• [What this task involves] The whole listing should be retyped exactly as it appears.

• [Data excerpts]
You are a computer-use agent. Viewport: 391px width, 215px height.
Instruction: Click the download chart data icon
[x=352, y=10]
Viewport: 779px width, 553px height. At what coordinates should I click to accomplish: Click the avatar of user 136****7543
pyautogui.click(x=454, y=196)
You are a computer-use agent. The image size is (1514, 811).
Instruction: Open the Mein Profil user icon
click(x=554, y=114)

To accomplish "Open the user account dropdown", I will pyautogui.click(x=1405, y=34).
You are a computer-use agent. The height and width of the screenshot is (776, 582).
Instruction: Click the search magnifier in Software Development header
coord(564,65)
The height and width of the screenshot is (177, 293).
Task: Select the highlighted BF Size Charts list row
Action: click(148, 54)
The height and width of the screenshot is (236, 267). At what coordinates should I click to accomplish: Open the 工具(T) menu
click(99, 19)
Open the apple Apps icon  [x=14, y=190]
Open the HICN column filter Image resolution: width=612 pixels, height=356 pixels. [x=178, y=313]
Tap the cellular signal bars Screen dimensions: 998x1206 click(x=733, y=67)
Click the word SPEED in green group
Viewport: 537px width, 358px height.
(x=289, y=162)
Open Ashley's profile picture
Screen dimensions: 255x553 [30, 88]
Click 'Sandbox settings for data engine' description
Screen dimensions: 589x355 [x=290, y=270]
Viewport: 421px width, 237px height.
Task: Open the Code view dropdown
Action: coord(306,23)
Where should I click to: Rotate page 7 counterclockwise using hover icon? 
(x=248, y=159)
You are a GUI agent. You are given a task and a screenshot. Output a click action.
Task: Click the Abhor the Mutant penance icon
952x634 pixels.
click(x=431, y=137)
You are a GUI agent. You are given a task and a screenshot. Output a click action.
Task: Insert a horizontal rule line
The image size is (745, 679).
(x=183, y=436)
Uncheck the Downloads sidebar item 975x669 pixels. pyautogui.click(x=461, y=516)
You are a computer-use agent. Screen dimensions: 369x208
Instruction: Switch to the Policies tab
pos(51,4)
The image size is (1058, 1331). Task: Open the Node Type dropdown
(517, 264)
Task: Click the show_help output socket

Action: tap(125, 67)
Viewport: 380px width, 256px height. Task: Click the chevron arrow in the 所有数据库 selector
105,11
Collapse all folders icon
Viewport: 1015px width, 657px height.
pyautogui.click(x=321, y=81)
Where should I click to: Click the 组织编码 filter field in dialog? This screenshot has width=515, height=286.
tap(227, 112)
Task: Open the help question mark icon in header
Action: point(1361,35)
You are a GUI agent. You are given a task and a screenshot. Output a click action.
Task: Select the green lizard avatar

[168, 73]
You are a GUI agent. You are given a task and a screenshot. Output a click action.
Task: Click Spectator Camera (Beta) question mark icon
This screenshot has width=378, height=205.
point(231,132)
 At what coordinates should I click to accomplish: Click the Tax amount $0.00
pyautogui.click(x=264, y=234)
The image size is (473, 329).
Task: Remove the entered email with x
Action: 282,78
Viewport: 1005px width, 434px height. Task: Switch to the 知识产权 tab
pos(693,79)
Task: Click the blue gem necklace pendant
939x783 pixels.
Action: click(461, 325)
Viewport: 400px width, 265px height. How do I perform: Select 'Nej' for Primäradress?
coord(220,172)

• [Output for this task]
You are a computer-use agent. Viewport: 391px width, 215px height.
Instruction: Click the download chart data icon
[x=352, y=10]
Viewport: 779px width, 553px height. At what coordinates should I click to accomplish: Click the avatar of user 136****7543
pyautogui.click(x=454, y=196)
You are a computer-use agent. The image size is (1514, 811).
Instruction: Open the Mein Profil user icon
click(x=554, y=114)

To accomplish "Open the user account dropdown", I will pyautogui.click(x=1405, y=34).
You are a computer-use agent. The height and width of the screenshot is (776, 582).
Instruction: Click the search magnifier in Software Development header
coord(564,65)
The height and width of the screenshot is (177, 293).
Task: Select the highlighted BF Size Charts list row
Action: click(148, 54)
The height and width of the screenshot is (236, 267). At what coordinates should I click to accomplish: Open the 工具(T) menu
click(99, 19)
Open the apple Apps icon  [x=14, y=190]
Open the HICN column filter Image resolution: width=612 pixels, height=356 pixels. [x=178, y=313]
Tap the cellular signal bars Screen dimensions: 998x1206 click(x=733, y=67)
Click the word SPEED in green group
Viewport: 537px width, 358px height.
(x=289, y=162)
Open Ashley's profile picture
Screen dimensions: 255x553 [30, 88]
Click 'Sandbox settings for data engine' description
Screen dimensions: 589x355 [x=290, y=270]
Viewport: 421px width, 237px height.
Task: Open the Code view dropdown
Action: coord(306,23)
Where should I click to: Rotate page 7 counterclockwise using hover icon? 
(x=248, y=159)
You are a GUI agent. You are given a task and a screenshot. Output a click action.
Task: Click the Abhor the Mutant penance icon
952x634 pixels.
click(x=431, y=137)
You are a GUI agent. You are given a task and a screenshot. Output a click action.
Task: Insert a horizontal rule line
The image size is (745, 679).
(x=183, y=436)
Uncheck the Downloads sidebar item 975x669 pixels. pyautogui.click(x=461, y=516)
You are a computer-use agent. Screen dimensions: 369x208
Instruction: Switch to the Policies tab
pos(51,4)
The image size is (1058, 1331). Task: Open the Node Type dropdown
(517, 264)
Task: Click the show_help output socket

Action: tap(125, 67)
Viewport: 380px width, 256px height. Task: Click the chevron arrow in the 所有数据库 selector
105,11
Collapse all folders icon
Viewport: 1015px width, 657px height.
pyautogui.click(x=321, y=81)
Where should I click to: Click the 组织编码 filter field in dialog? This screenshot has width=515, height=286.
tap(227, 112)
Task: Open the help question mark icon in header
Action: point(1361,35)
You are a GUI agent. You are given a task and a screenshot. Output a click action.
Task: Select the green lizard avatar

[168, 73]
You are a GUI agent. You are given a task and a screenshot. Output a click action.
Task: Click Spectator Camera (Beta) question mark icon
This screenshot has width=378, height=205.
point(231,132)
 At what coordinates should I click to accomplish: Click the Tax amount $0.00
pyautogui.click(x=264, y=234)
The image size is (473, 329).
Task: Remove the entered email with x
Action: 282,78
Viewport: 1005px width, 434px height. Task: Switch to the 知识产权 tab
pos(693,79)
Task: Click the blue gem necklace pendant
939x783 pixels.
Action: click(461, 325)
Viewport: 400px width, 265px height. How do I perform: Select 'Nej' for Primäradress?
coord(220,172)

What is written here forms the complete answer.